* Goal of the exercise:
Pick up the passage on electronic discovery in class actions after its final sentence and carry it forward.

═════ Reading passage

These days discovery is haunted by the twin specters of high compliance costs and sanctions for failure to meet compliance obligations. Nowhere are these more evident than in the class or collective action context, since the scope of discovery in such actions is generally substantially broader than in an individual claim.

The greatest contributing culprit is, of course, electronically stored information (ESI). ESI is created and proliferates at alarming rates. ESI is dynamic and persistent. These characteristics create preservation challenges, as discussed in the last issue of the Class Action eAuthority. These characteristics also increase collection complexity. Even “deleted” items may reside in other, harder to capture, sources such as slack space on a computer or on backup media.  End-users may be wholly unaware that certain relevant ESI exists. They are unlikely to fully understand the details of business system functionality and data retention. Without such knowledge, a reasonably complete response to discovery requests may be impossible.

══════════
═════ Raw data

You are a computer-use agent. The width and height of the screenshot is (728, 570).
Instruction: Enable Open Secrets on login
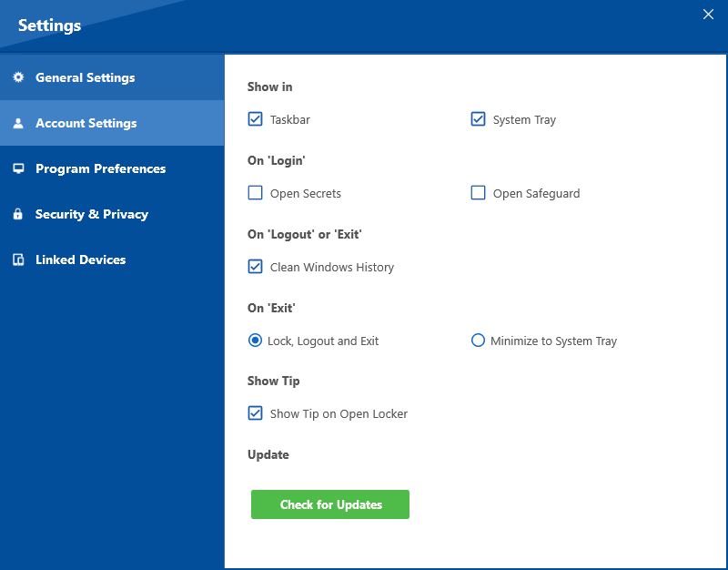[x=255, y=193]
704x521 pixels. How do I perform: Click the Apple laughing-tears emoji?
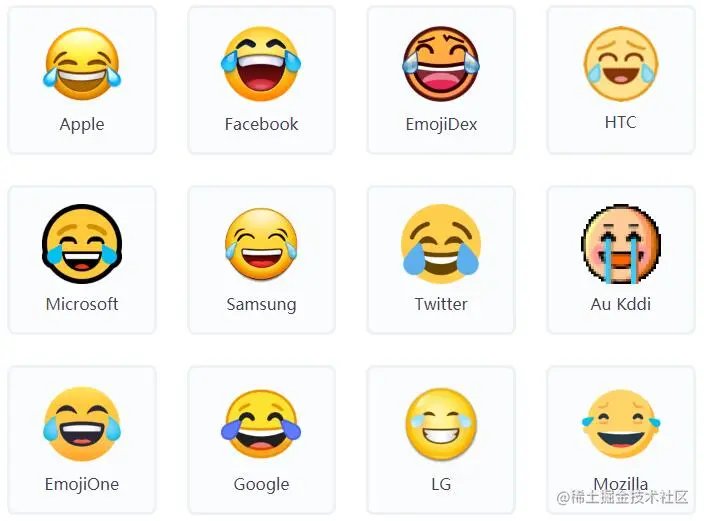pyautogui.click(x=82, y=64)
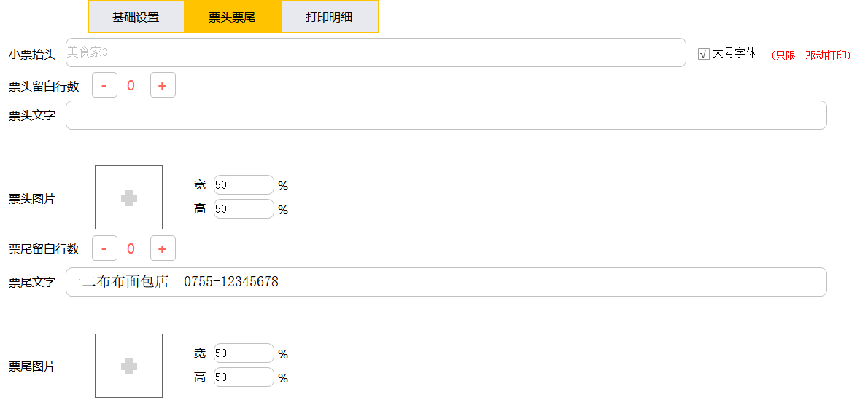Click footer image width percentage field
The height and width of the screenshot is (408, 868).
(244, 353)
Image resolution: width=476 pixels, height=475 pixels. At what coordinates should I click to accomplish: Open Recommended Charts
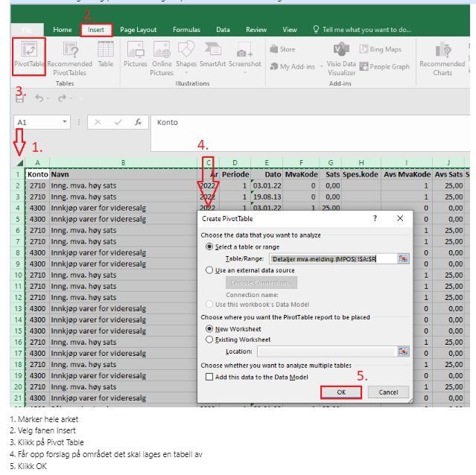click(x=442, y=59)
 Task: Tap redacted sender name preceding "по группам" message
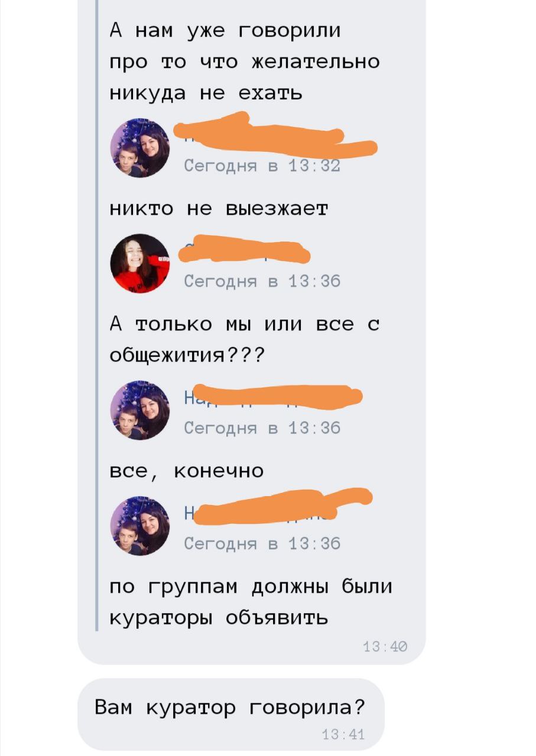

══════════

* Result:
For these and other reasons, any employer faced with a matter in which significant discovery is likely to be undertaken needs to build an effective discovery response team.

Finding Information 

Working with lead counsel, the discovery response team identifies the nature of the information that will be needed to defend the claims, as well as that which is sought in discovery. While lead counsel often will guide the team to individual custodians who are important decision-makers, the discovery response team will ferret out where those key custodians store ESI, as well as find subsidiary sources of ESI. In so doing, the discovery response team provides feedback to lead counsel on expansion of the litigation hold or steps necessary to implement a hold, thus helping to ensure effective deployment. 

To be effective in these efforts, the discovery response team generally will include among its members the cast described below. Note, however, that depending on the size, schedule and discovery demands of a particular case and the size and complexity of the employer, the number of people may vary widely. In some instances, one person may have multiple roles. In other instances, one role must be subdivided among multiple people.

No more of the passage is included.